Action item: Print each entry verbatim.

Stored items
*-*-*

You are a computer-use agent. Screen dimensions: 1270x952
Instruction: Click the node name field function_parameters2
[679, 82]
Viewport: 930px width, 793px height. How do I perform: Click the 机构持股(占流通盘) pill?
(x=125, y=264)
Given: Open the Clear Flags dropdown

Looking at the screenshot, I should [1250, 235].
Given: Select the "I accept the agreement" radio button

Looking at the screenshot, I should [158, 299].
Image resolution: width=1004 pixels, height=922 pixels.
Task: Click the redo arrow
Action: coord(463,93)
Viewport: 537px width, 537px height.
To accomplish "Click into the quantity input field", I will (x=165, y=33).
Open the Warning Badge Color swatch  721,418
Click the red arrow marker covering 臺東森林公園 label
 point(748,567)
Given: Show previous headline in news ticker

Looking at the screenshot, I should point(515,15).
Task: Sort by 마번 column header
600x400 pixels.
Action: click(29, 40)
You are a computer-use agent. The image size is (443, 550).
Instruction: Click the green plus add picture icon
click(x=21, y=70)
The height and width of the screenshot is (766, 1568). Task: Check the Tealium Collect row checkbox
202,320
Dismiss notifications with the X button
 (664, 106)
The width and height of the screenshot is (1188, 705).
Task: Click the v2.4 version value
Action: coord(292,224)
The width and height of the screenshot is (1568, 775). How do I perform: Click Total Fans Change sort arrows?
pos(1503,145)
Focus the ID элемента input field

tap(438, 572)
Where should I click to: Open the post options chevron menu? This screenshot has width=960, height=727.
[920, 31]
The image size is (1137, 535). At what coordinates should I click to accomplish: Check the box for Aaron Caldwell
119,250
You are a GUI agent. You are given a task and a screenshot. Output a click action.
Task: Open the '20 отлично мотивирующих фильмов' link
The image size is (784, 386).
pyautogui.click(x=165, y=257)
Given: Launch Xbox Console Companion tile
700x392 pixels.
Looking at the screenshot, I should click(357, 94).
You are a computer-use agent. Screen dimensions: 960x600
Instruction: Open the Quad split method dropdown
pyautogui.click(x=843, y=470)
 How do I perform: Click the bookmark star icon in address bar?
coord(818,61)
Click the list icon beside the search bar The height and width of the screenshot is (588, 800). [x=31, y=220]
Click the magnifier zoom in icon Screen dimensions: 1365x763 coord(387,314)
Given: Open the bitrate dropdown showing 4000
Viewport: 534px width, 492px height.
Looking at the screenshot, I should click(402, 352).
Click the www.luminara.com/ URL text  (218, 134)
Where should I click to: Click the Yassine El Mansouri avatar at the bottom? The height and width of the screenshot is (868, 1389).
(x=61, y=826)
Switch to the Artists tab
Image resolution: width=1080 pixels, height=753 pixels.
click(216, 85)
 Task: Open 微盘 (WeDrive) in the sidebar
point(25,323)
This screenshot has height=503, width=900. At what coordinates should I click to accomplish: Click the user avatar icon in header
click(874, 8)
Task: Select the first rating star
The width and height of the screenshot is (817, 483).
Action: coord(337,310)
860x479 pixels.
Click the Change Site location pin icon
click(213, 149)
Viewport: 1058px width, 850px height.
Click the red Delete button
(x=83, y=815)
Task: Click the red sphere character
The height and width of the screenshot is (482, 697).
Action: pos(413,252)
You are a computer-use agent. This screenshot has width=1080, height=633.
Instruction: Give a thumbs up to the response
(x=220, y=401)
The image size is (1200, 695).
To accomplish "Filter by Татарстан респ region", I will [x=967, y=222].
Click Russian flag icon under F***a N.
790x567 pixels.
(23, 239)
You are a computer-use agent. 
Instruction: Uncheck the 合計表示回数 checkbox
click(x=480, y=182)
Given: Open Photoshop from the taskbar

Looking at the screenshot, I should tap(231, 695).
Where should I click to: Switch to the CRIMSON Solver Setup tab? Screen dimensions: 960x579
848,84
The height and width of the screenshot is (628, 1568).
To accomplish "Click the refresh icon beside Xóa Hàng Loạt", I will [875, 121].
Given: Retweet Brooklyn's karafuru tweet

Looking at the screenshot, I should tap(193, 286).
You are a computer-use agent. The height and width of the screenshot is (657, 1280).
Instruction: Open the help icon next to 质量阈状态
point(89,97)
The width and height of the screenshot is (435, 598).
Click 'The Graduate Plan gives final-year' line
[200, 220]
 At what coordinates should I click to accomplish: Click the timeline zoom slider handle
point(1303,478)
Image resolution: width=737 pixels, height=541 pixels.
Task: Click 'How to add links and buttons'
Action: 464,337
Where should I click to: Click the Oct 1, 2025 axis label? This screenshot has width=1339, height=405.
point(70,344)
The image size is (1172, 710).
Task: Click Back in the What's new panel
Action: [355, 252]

*-*-*

Exercise result:
You are a computer-use agent. Screen dimensions: 1270x952
Instruction: Click the node name field function_parameters2
[679, 82]
Viewport: 930px width, 793px height. How do I perform: Click the 机构持股(占流通盘) pill?
(x=125, y=264)
Given: Open the Clear Flags dropdown

Looking at the screenshot, I should [1250, 235].
Given: Select the "I accept the agreement" radio button

Looking at the screenshot, I should [158, 299].
Image resolution: width=1004 pixels, height=922 pixels.
Task: Click the redo arrow
Action: coord(463,93)
Viewport: 537px width, 537px height.
To accomplish "Click into the quantity input field", I will (x=165, y=33).
Open the Warning Badge Color swatch  721,418
Click the red arrow marker covering 臺東森林公園 label
 point(748,567)
Given: Show previous headline in news ticker

Looking at the screenshot, I should point(515,15).
Task: Sort by 마번 column header
600x400 pixels.
Action: click(29, 40)
You are a computer-use agent. The image size is (443, 550).
Instruction: Click the green plus add picture icon
click(x=21, y=70)
The height and width of the screenshot is (766, 1568). Task: Check the Tealium Collect row checkbox
202,320
Dismiss notifications with the X button
 (664, 106)
The width and height of the screenshot is (1188, 705).
Task: Click the v2.4 version value
Action: coord(292,224)
The width and height of the screenshot is (1568, 775). How do I perform: Click Total Fans Change sort arrows?
pos(1503,145)
Focus the ID элемента input field

tap(438, 572)
Where should I click to: Open the post options chevron menu? This screenshot has width=960, height=727.
[920, 31]
The image size is (1137, 535). At what coordinates should I click to accomplish: Check the box for Aaron Caldwell
119,250
You are a GUI agent. You are given a task and a screenshot. Output a click action.
Task: Open the '20 отлично мотивирующих фильмов' link
The image size is (784, 386).
pyautogui.click(x=165, y=257)
Given: Launch Xbox Console Companion tile
700x392 pixels.
Looking at the screenshot, I should click(357, 94).
You are a computer-use agent. Screen dimensions: 960x600
Instruction: Open the Quad split method dropdown
pyautogui.click(x=843, y=470)
 How do I perform: Click the bookmark star icon in address bar?
coord(818,61)
Click the list icon beside the search bar The height and width of the screenshot is (588, 800). [x=31, y=220]
Click the magnifier zoom in icon Screen dimensions: 1365x763 coord(387,314)
Given: Open the bitrate dropdown showing 4000
Viewport: 534px width, 492px height.
Looking at the screenshot, I should click(402, 352).
Click the www.luminara.com/ URL text  (218, 134)
Where should I click to: Click the Yassine El Mansouri avatar at the bottom? The height and width of the screenshot is (868, 1389).
(x=61, y=826)
Switch to the Artists tab
Image resolution: width=1080 pixels, height=753 pixels.
click(216, 85)
 Task: Open 微盘 (WeDrive) in the sidebar
point(25,323)
This screenshot has height=503, width=900. At what coordinates should I click to accomplish: Click the user avatar icon in header
click(874, 8)
Task: Select the first rating star
The width and height of the screenshot is (817, 483).
Action: coord(337,310)
860x479 pixels.
Click the Change Site location pin icon
click(213, 149)
Viewport: 1058px width, 850px height.
Click the red Delete button
(x=83, y=815)
Task: Click the red sphere character
The height and width of the screenshot is (482, 697).
Action: pos(413,252)
You are a computer-use agent. This screenshot has width=1080, height=633.
Instruction: Give a thumbs up to the response
(x=220, y=401)
The image size is (1200, 695).
To accomplish "Filter by Татарстан респ region", I will [x=967, y=222].
Click Russian flag icon under F***a N.
790x567 pixels.
(23, 239)
You are a computer-use agent. 
Instruction: Uncheck the 合計表示回数 checkbox
click(x=480, y=182)
Given: Open Photoshop from the taskbar

Looking at the screenshot, I should tap(231, 695).
Where should I click to: Switch to the CRIMSON Solver Setup tab? Screen dimensions: 960x579
848,84
The height and width of the screenshot is (628, 1568).
To accomplish "Click the refresh icon beside Xóa Hàng Loạt", I will [875, 121].
Given: Retweet Brooklyn's karafuru tweet

Looking at the screenshot, I should tap(193, 286).
You are a computer-use agent. The height and width of the screenshot is (657, 1280).
Instruction: Open the help icon next to 质量阈状态
point(89,97)
The width and height of the screenshot is (435, 598).
Click 'The Graduate Plan gives final-year' line
[200, 220]
 At what coordinates should I click to accomplish: Click the timeline zoom slider handle
point(1303,478)
Image resolution: width=737 pixels, height=541 pixels.
Task: Click 'How to add links and buttons'
Action: 464,337
Where should I click to: Click the Oct 1, 2025 axis label? This screenshot has width=1339, height=405.
point(70,344)
The image size is (1172, 710).
Task: Click Back in the What's new panel
Action: [355, 252]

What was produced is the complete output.